Spelling, grammar, and punctuation
The most imperative aspects of the email are to have perfect are spelling, grammar, and punctuation. Before sending, make sure your email is error-free and communicates the message you want to be delivered as clearly as possible.
Using a grammar and spelling extension or other AI writing assistant software will also ensure that your email appears professional and is mistake-free. In order to be taken seriously and seen as a true professional, you must establish your professional ethos with perfect spelling, punctuation, and grammar.
Communication of your email's main focus should be clear, concise, and as easy for your recipient to understand as possible.
A professional email should follow the “one thing rule,” meaning that it should only cover one specific item, task, or request. This rule lends itself to a short email that is easy for your recipient to receive and process. An overly lengthy email can dilute the key messages you want to get across. In the interest of your reader’s time and attention, be wary of your email being longer than it needs to be to effectively communicate your message.
When you are reading over your email before sending, see if you can eliminate unnecessary words or irrelevant sentences. Use short paragraphs and line breaks to separate ideas, and always keep the recipient in mind when thinking of how your email can be concise while fully communicating the intended message.
In a letter to a fan, C.S. Lewis penned, “always try to use the language so as to make quite clear what you mean and make sure your sentence couldn’t mean anything else.” In no medium is this tip more applicable than a professional email. In a high-leverage situation like a request of a colleague or a client, you want to make sure that workflow is both efficient and accurate to what is needed from both parties.

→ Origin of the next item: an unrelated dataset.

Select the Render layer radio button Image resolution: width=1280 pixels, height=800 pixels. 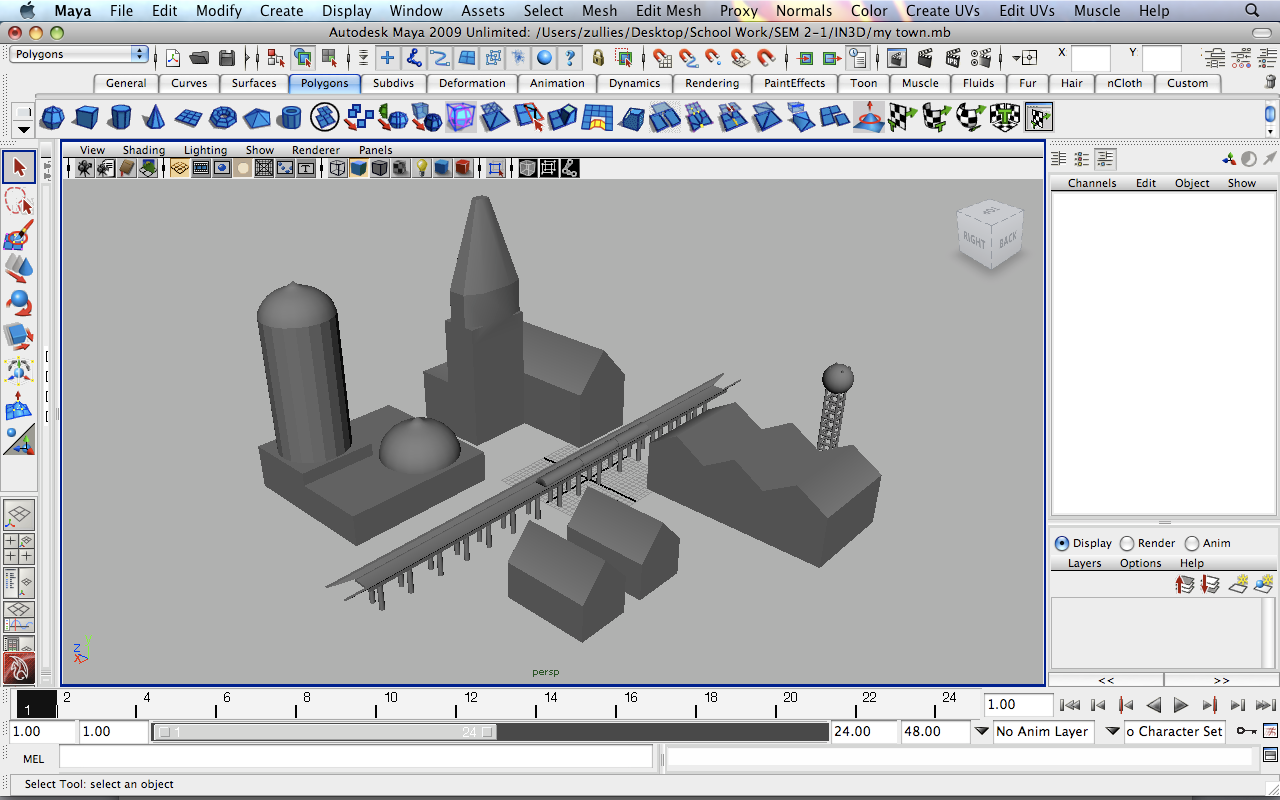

A professional email is a setting in which there can be no risk of misunderstanding regarding a particular message or request. Using the clearest language possible is essential in sending a professional email. Don’t assume that the recipient knows exactly what you are talking about unless you are 100% sure, and always take the time to read over the email to make sure that there could be no potential areas of miscommunication upon your recipient reading the message.
Takeaways for your recipient
When your professional email includes a request or ask, it is important to not only ask for what you want to get out of the request, but also describe and lead the recipient through the steps that they need to accomplish in order to get exactly to where you are leading them to. Always include at least a sentence on what the key takeaways or next steps should be before concluding your email.
Concluding and signing off your email should not only summarize the content of your message, but also provide a clear and easy way for your recipient to be in contact with you.
Be sure to link the conclusion directly to the content of your message. You should be leaving the recipient with a clear notion of what you have communicated to them and what you are looking for from them moving forward. You should also thank them for their time.
The sign off for your email is not only your last chance to display a professional tone and manner, but it should also provide the mediums through which your recipient can reach you. Be sure to include an email signature in which you provide your name, contact information, and even links to accounts such as LinkedIn or Twitter to help boost your accountability and the likelihood you will receive a response.
Lastly, you should make sure that both your title and your company name are displayed clearly in your signature. For a sign off, feel free to add a “sincerely” or “thank you” followed by your full name to end the email in a professional manner.